| YOUR ASSIGNMENT |
Go line by line through the data and copy those with the word "visibility".
+++++
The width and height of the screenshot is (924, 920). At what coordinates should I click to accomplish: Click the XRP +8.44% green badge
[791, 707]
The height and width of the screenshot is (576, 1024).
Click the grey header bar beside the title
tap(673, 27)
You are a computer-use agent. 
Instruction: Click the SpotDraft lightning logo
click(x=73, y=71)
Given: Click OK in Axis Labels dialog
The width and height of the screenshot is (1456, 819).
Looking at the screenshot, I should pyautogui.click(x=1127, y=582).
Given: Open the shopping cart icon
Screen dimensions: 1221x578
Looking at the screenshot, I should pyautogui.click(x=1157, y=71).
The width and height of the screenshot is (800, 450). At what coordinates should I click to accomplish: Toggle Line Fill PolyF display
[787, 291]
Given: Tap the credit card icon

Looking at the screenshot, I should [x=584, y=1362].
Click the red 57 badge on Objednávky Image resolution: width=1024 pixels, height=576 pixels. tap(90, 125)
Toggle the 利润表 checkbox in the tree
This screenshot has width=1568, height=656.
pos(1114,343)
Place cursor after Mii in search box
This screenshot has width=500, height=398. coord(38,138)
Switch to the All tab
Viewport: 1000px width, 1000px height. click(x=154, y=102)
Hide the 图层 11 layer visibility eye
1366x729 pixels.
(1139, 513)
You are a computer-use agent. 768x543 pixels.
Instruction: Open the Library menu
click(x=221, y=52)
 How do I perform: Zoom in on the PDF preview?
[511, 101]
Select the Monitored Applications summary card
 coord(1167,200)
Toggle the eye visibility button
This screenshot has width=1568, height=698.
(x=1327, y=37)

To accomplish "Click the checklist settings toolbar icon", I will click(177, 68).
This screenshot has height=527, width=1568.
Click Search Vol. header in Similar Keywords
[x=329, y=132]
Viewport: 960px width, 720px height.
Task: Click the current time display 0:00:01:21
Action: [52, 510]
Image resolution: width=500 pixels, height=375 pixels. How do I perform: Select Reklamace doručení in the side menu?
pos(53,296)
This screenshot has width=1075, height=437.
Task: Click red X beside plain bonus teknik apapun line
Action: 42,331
+++++
| WRITTEN SOLUTION |
Hide the 图层 11 layer visibility eye
Toggle the eye visibility button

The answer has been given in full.